I made this garment as a test for shirt dress construction, as I have had no previous experience with it. This was made with the McCall’s 6885, which has one of the most dreadful photos on the front. I don’t know what they were thinking with the floral dress and matching hat! It looks awful. If they had featured the chambray illustration it would be much more appealing. I made the short sleeve variation, out of a fabric that has been in my stash for many years. I don’t remember why I had bought this fabric originally, but it’s a thick grey twill from the S.R. Harris fabric depot in Minnesota.

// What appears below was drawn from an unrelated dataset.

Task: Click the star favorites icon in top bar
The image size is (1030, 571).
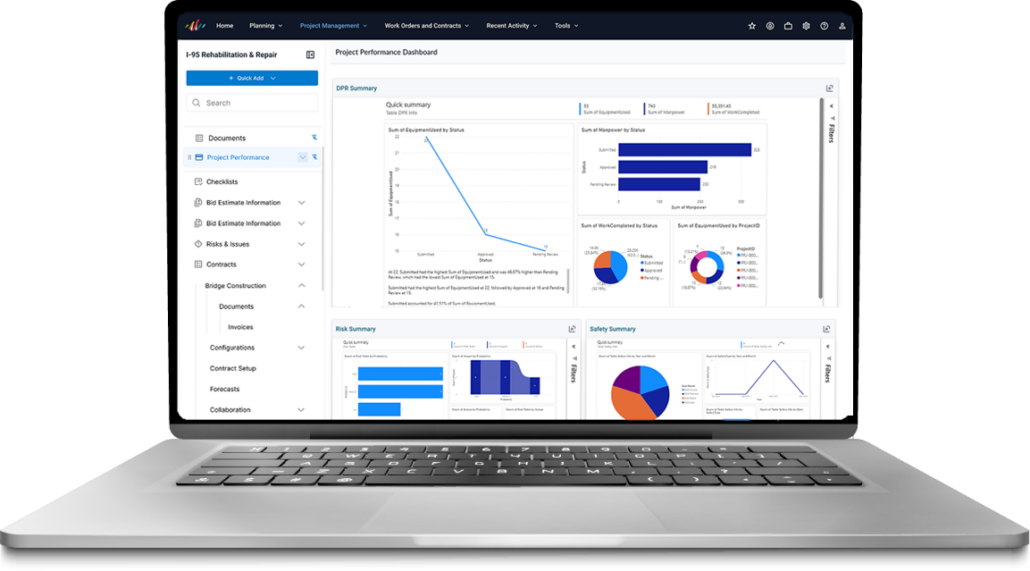Action: click(x=752, y=26)
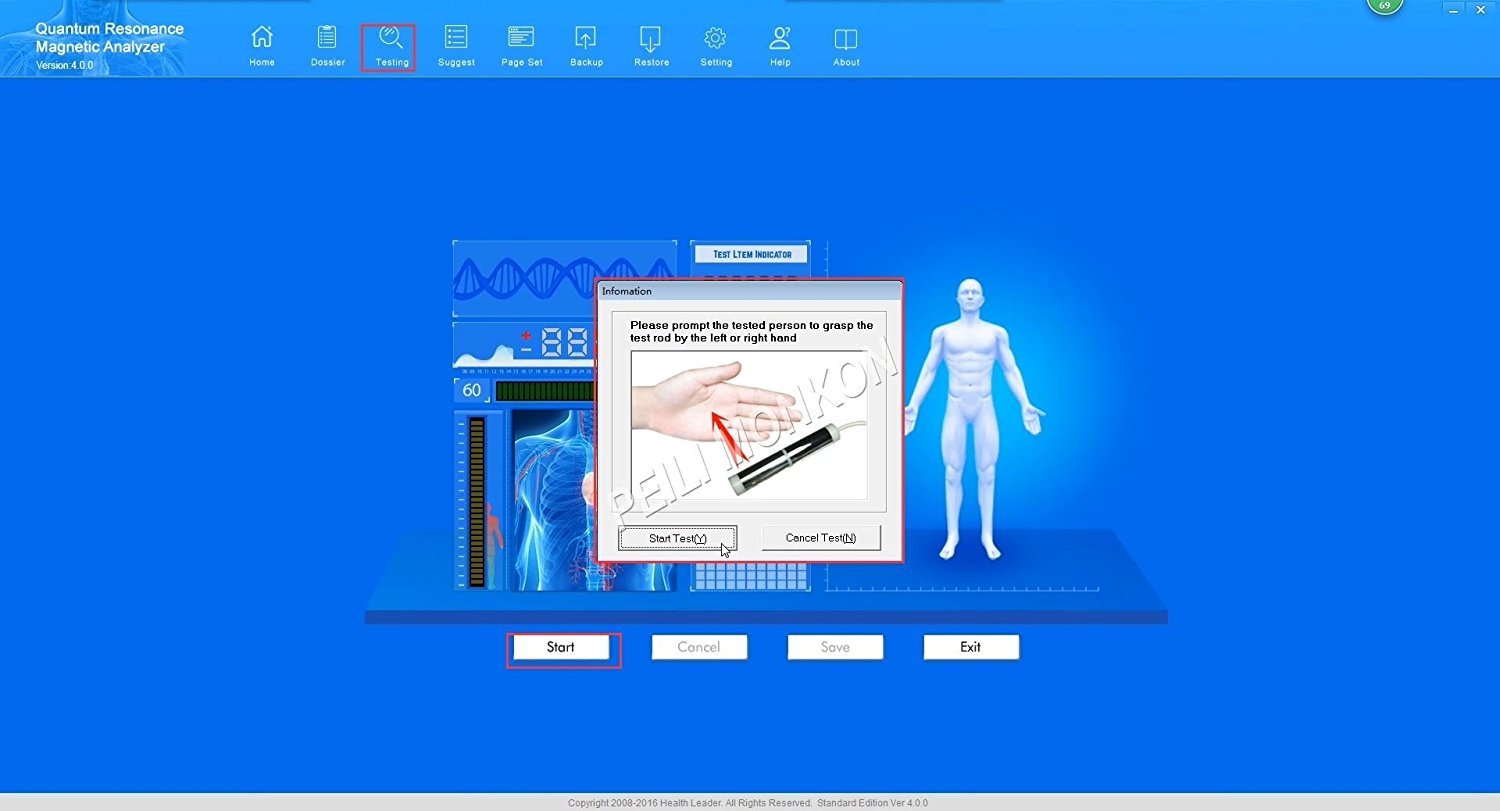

I indicated all of the pattern markings using tailor’s tacks, which helped as the placket attachment can become quite a hassle. Reflecting back on this, I should have started with the Grainline’s Alder shirt dress as that pattern has much more clear instructions. Overall, the placket went on quite nicely. I had some issues with the collar stay being longer than the neckline/placket, likely due to imprecise sewing. I also used the straight hem variation rather than the curved hem, as I had read from other bloggers that the curve comes up quite high on the thigh.
After completing the garment, I found that the shoulders and short sleeves felt tight. This, with the heaviness of the fabric, makes me feel super claustrophobic when I wear it and since it’s been completed, it’s never been worn. I can’t move my arms back or forwards without it pulling on the front or back and being uncomfortable. I believe that I may try a rescue operation on the dress, removing the short sleeves and finishing the armhole with bias binding. Into the UFO pile it goes… Next time, I’ll make it sleeveless and/or consider a lighter cotton or flannel eventually and maybe put a yoke in the back with some gathers underneath to allow for arm movement.
Despite being unwearable, I consider it a learning experience, which I was glad to have on a fabric that has been in my stash for ages!